On 10/25/2017 06:29 PM, Eric Rescorla wrote:
dh-group = ALPHA *(ALPHA / DIGIT / "_")
I might want to include hyphen here because "P-256"
done.
Line 405
implementation does not know the name of the cipher suite (a
situation that should be remedied promptly), a four-digit
hexadecimal
cipher suite identifier MAY be used. The ABNF for the
field follows:
Hard to see how you could realistically get into this state...
Chris wrote this so this is just a guess on my part: I'm
assuming there are TLS APIs out there that let the caller query
which ciphersuite is being used, but the implementation returns an
integer rather than the name, and provides no convenience routine
to look up the name text.
OK. Chris?
Line 594
accounts SHOULD be at least use of TLS version 1.1 or
greater, and
successful validation of the server's certificate.
(Future revisions
to this specification may raise these requirements or impose
This second requirement is more important.

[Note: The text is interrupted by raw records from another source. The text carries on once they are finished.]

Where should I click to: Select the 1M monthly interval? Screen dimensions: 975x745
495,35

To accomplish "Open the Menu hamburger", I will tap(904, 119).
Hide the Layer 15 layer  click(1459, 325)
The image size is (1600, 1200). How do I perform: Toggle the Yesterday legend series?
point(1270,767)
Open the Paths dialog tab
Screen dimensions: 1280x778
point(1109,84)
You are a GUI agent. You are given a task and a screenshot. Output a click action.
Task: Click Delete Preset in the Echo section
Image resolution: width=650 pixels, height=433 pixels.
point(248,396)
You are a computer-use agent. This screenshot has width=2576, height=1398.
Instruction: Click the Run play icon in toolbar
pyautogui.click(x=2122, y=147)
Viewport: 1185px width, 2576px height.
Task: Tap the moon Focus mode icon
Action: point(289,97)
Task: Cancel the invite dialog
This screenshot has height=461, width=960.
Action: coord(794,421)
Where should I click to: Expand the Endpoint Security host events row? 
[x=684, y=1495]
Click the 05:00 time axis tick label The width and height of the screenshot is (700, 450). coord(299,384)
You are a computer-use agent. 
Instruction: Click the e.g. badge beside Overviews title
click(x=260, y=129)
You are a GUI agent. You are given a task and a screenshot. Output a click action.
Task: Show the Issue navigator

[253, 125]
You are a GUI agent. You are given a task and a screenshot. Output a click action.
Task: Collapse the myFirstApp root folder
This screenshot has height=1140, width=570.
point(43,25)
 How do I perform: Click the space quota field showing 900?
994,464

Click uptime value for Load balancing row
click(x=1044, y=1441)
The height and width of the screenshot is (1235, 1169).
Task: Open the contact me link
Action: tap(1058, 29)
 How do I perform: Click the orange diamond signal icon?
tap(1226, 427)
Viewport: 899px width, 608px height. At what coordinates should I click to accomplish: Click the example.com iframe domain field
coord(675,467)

Agree, or at least I think I do (are MiTM attacks taking advantage
of no or weak cert validation really more of a threat than attacks
on TLS < 1.1 protocol or ciphersuites? yeah, I could see that.).
No, they're not.
But I certainly want implementors to pay more attention to cert
validation.
I'm not sure what change to the text you had in mind, but I
reversed the order to put cert validation first.
I think that success validation needs to be a MUST.
Ah, now I understand. Changed to MUST validate + SHOULD TLS >= 1.1.
Line 781
or interception; this is not intended to mitigate active
attackers
who have compromised service provider systems.
IMPORTANT: Client auth with TLS 1.2 reveals the user's
identity. This is a
privacy issue, and so we need to note it. The options here are
not great with <
1.3 because renegotiation is also bad, so I'm not suggesting a
normative
change, but I think the doc needs to be clear.
Added a paragraph:
Implementors should be aware that use of client certificates with TLS
1.2 likely reveals the user's identity to the server and therefore may
compromise the user's privacy. There seems to be no easy fix other
than to avoid presenting client certificates except when specifically
configured to do so.
The issue here is that it exposes it not to the server (though it
does) but to anyone on the
wire. This is actually better with TLS 1.3.
ok, clarified the paragraph that I wrote.